What you have to do
Every line below between the line holding "Task: Click the GS=0.0% global strain readout" and the line holding "Screen dimensions: 784x578", inclusive, should be repeated exactly, and all other lines omitted.

[[ Data in this exercise, beginning ]]

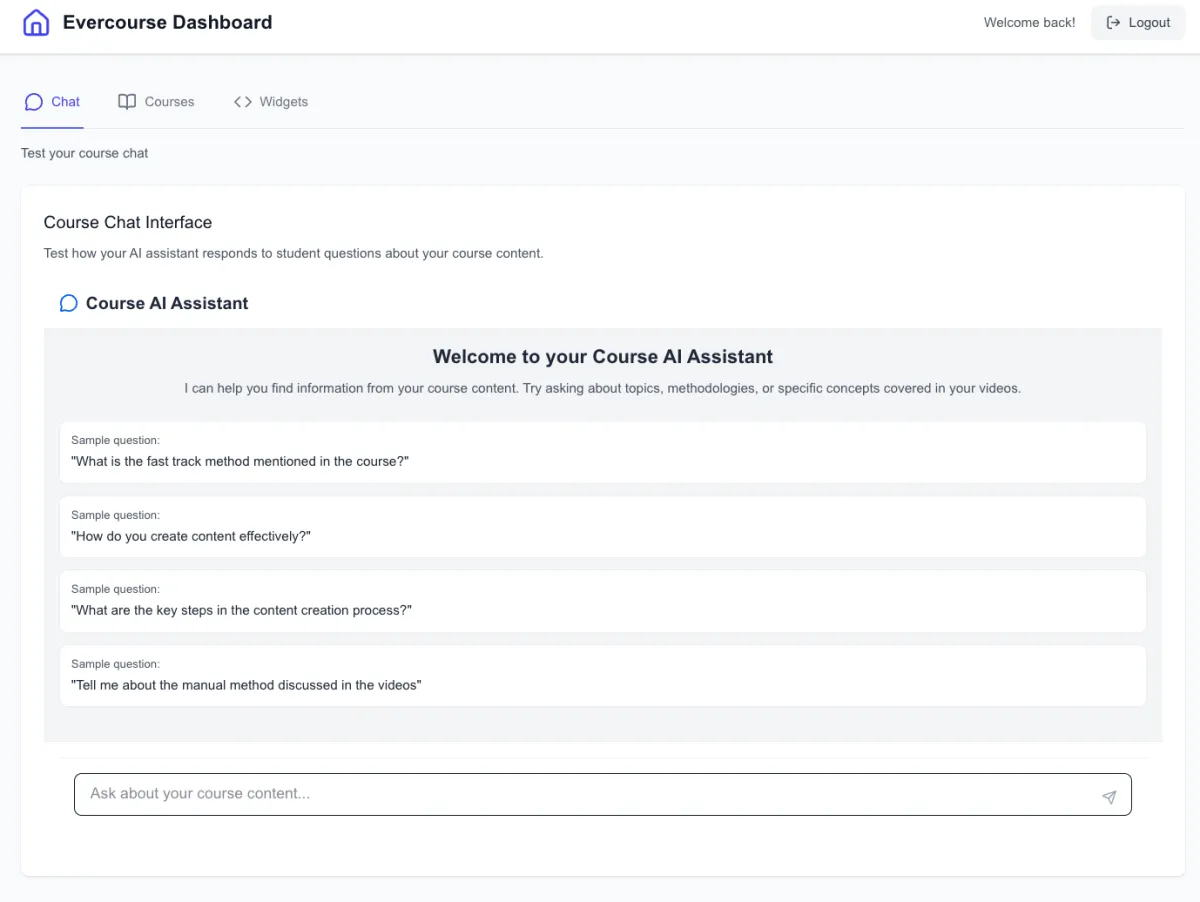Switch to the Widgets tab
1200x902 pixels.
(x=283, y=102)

[[ Data in this exercise, end ]]
[[ Data in this exercise, beginning ]]

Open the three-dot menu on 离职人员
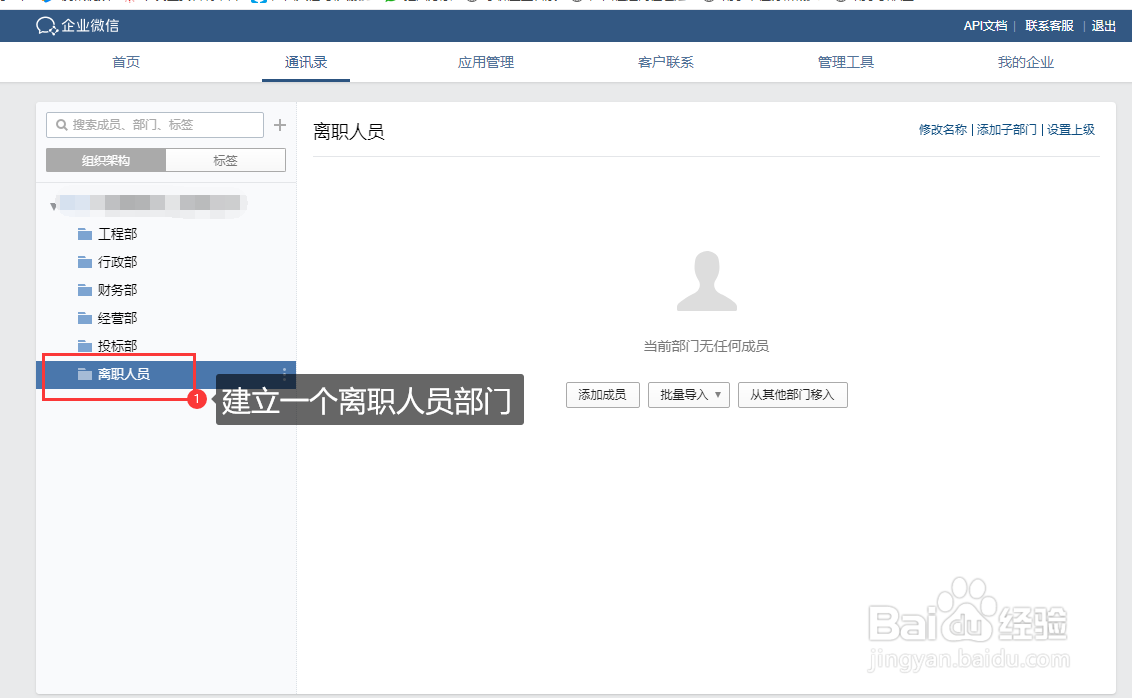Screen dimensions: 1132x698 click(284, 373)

[[ Data in this exercise, end ]]
[[ Data in this exercise, beginning ]]

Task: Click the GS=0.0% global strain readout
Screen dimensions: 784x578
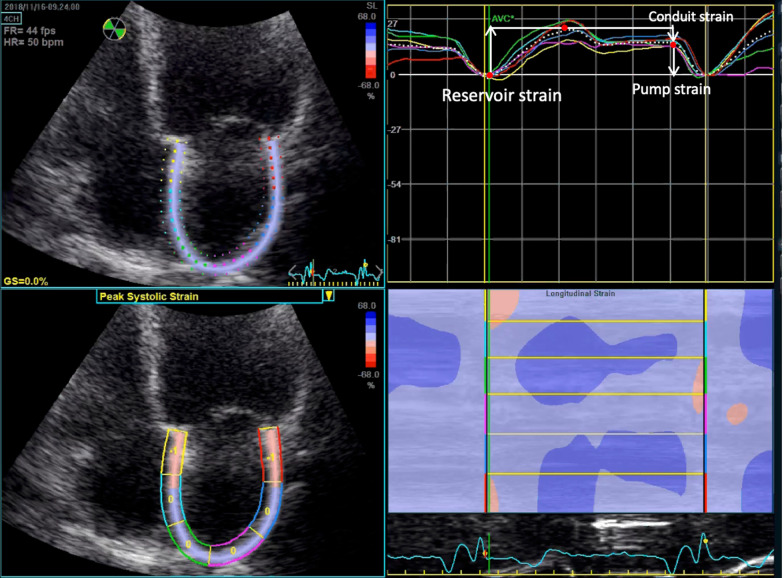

[[ Data in this exercise, end ]]

Solution for this exercise
Task: Click the GS=0.0% global strain readout
Screen dimensions: 784x578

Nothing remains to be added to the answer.